How to write a normalizer¶

A normalizer takes the archive of an entry as input and manipulates (usually expands) the given archive. This way, a normalizer can add additional sections and quantities based on the information already available in the archive. All normalizers are executed in the order determined by their level after parsing, but the normalizer may decide to not do anything based on the entry contents.

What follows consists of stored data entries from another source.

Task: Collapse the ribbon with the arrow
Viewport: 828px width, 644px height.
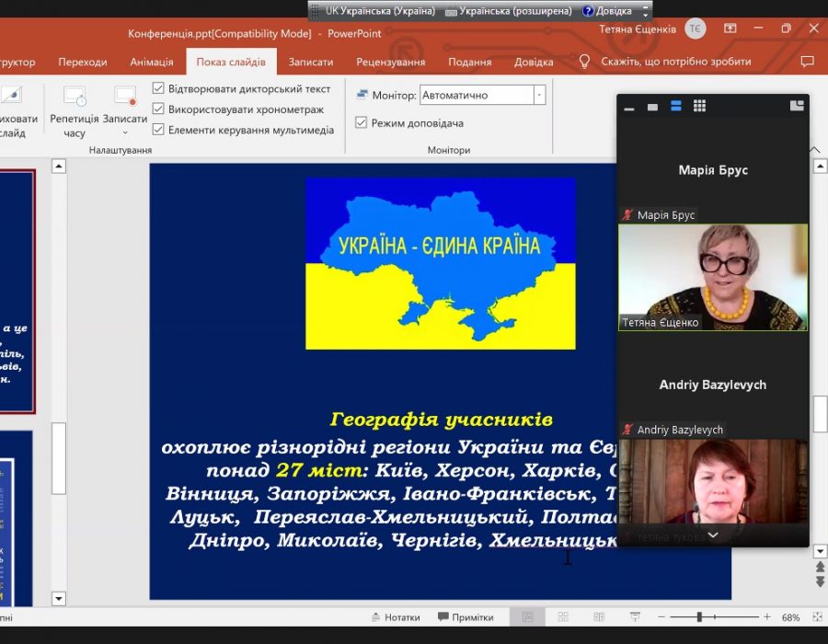Action: click(814, 149)
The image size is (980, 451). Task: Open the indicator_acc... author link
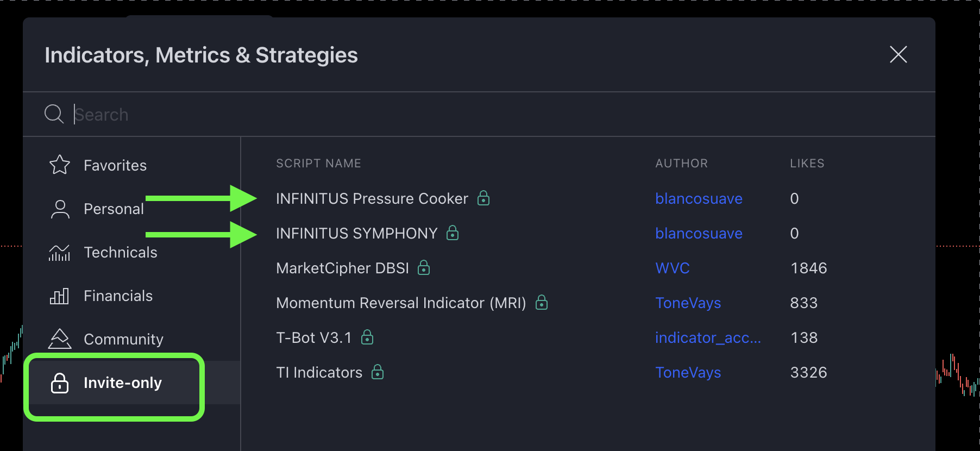pyautogui.click(x=708, y=337)
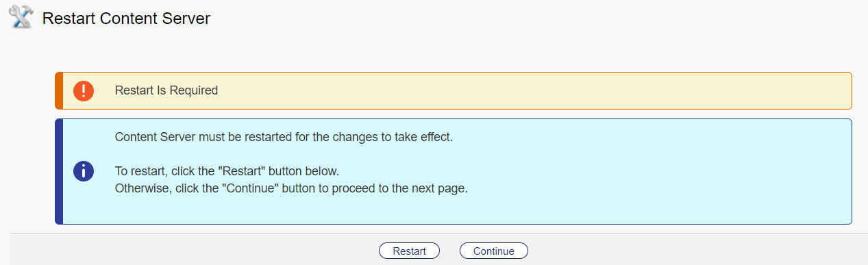
Task: Click the orange stripe on warning banner
Action: click(x=59, y=90)
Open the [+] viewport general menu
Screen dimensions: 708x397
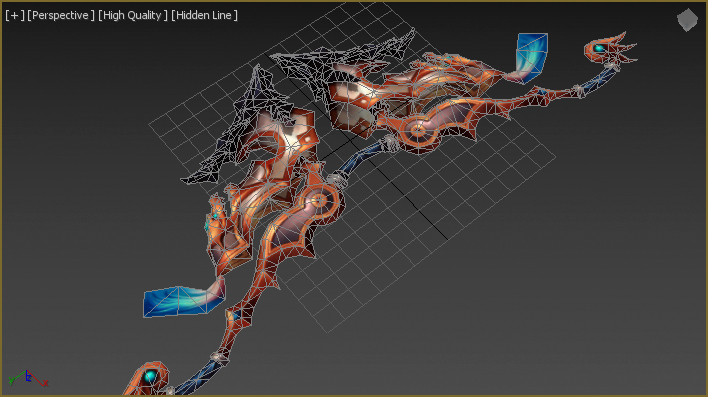[x=14, y=15]

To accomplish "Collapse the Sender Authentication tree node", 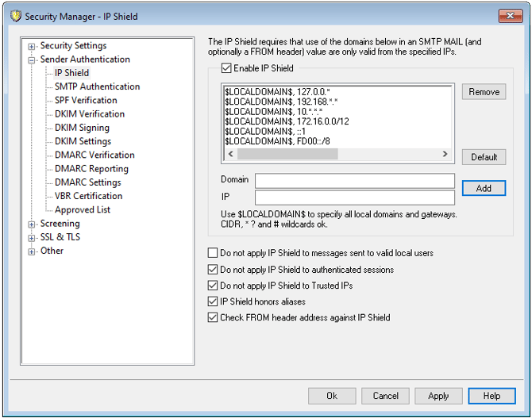I will pos(32,59).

This documentation shows you how to write a plugin entry point for a normaliser. You should read the documentation on getting started with plugins to have a basic understanding of how plugins and plugin entry points work in the NOMAD ecosystem.

Getting started¶

You can use our template repository to create an initial structure for a plugin containing a normalizer. The relevant part of the repository layout will look something like this:

nomad-example
   ├── src
   │   ├── nomad_example
   │   │   ├── normalizers
   │   │   │   ├── __init__.py
   │   │   │   ├── mynormalizer.py
   ├── LICENSE.txt
   ├── README.md
   └── pyproject.toml

See the documentation on plugin development guidelines for more details on the best development practices for plugins, including linting, testing and documenting.

Normalizer entry point¶

The entry point defines basic information about your normalizer and is used to automatically load the normalizer code into a NOMAD distribution. It is an instance of a NormalizerEntryPoint or its subclass and it contains a load method which returns a nomad.normalizing.Normalizer instance that will perform the actual normalization. You will learn more about the Normalizer class in the next sections. The entry point should be defined in */normalizers/__init__.py like this:

from pydantic import Field
from nomad.config.models.plugins import NormalizerEntryPoint


class MyNormalizerEntryPoint(NormalizerEntryPoint):

    def load(self):
        from nomad_example.normalizers.mynormalizer import MyNormalizer

        return MyNormalizer(**self.dict())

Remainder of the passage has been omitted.